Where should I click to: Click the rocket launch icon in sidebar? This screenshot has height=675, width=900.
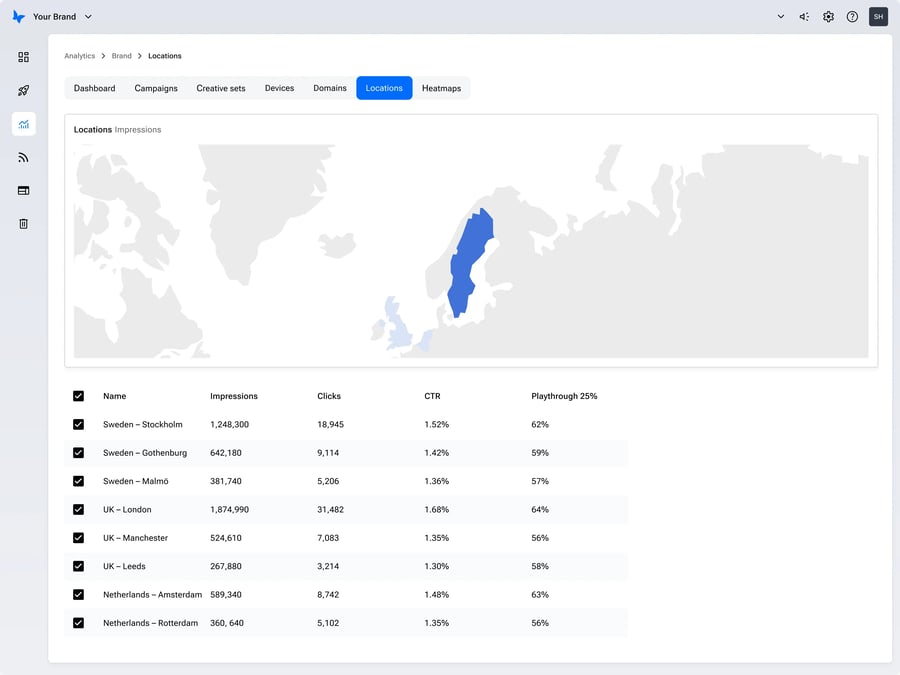23,91
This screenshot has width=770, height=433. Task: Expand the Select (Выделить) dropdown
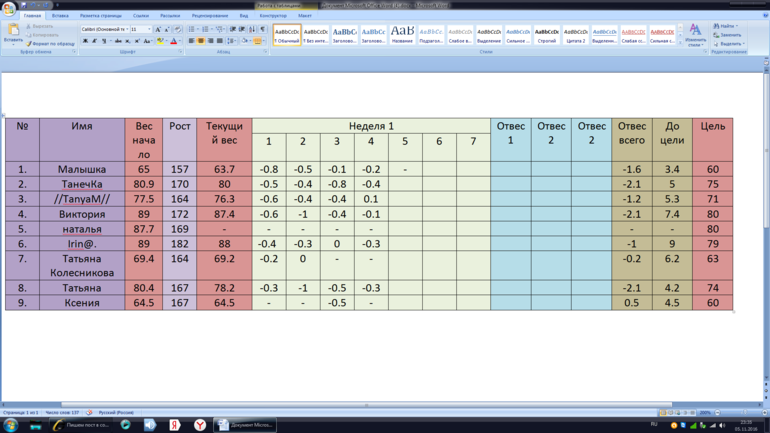point(731,44)
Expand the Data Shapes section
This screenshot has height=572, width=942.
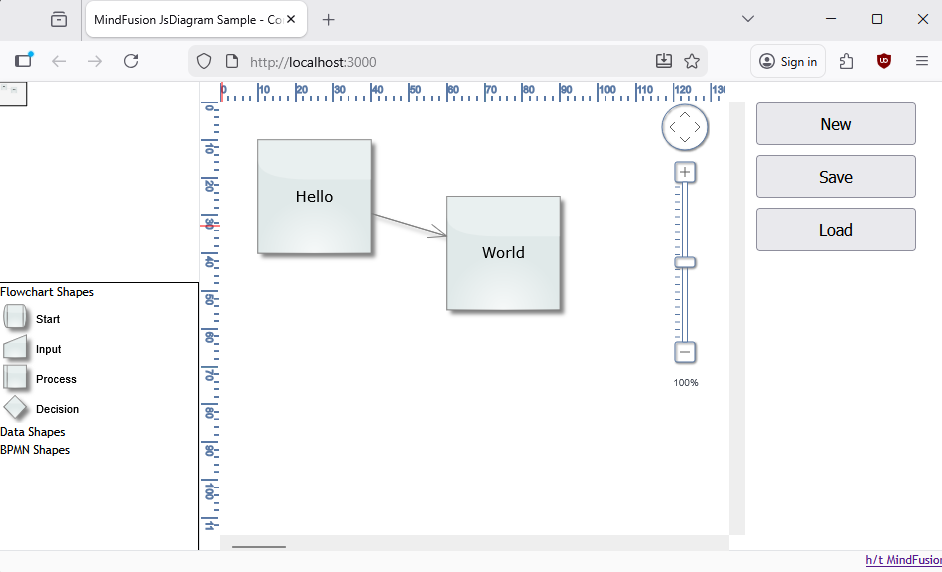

Directions - Your copy should hold exactly the lines from the line bearing "Expand the Data Shapes section" through the end of the data, both included, and no pictures or anything further.

Answer to this exercise -
Expand the Data Shapes section
This screenshot has height=572, width=942.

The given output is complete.